Parigi. Già i manifesti per la strada gonfiano l'evento: la copertina dell'ultimo libro di Stephen King, Doctor Sleep - autore e titolo in volute di fumo, su sfondo rosso sangue - è in formato gigante sui muri, i lampioni, le pensiline dei bus. L'inaspettato sequel di Shining, a 36 anni di distanza da quel bestseller da quattro milioni e passa di copie, sta per uscire in Francia e Germania, dopo il debutto americano di fine settembre.

I FILM DI STEPHEN KINGI FILM DI STEPHEN KING

E nel Circolo della stampa estera di Parigi è un delirio.
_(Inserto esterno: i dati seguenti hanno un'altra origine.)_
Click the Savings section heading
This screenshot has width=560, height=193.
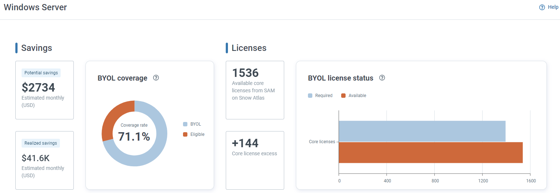pos(37,48)
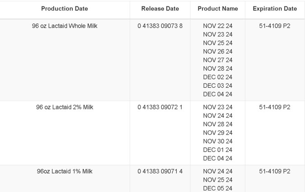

King il Re, il re del terrore - quello che concede interviste con il contagocce, che non fa entrare nessuno nel suo castellotto di Bangor, nel Maine, dove vive dietro a un cancello che simula ragnatele e pipistrelli - è appena atterrato in Europa dopo sette anni d'assenza: l'ultima conferenza stampa al di qua dell'Oceano è del 2006, a Londra.

Ora quasi duecento giornalisti di due continenti, dalla Spagna alla Corea, lo attendono per le 15. Ma già alle 13.30 macchine fotografiche e videocamere sono schierate su una selva di cavalletti. La tabella di marcia è implacabile: dieci minuti di foto, non uno di più, senza flash. Poi il Re dirà due parole e via a un'ora esatta di domande. Vietate quelle non attinenti a Doctor Sleep o agli ultimi due romanzi, 11/22/63 e The Dome. Alle 14 la sala ha solo posti in piedi.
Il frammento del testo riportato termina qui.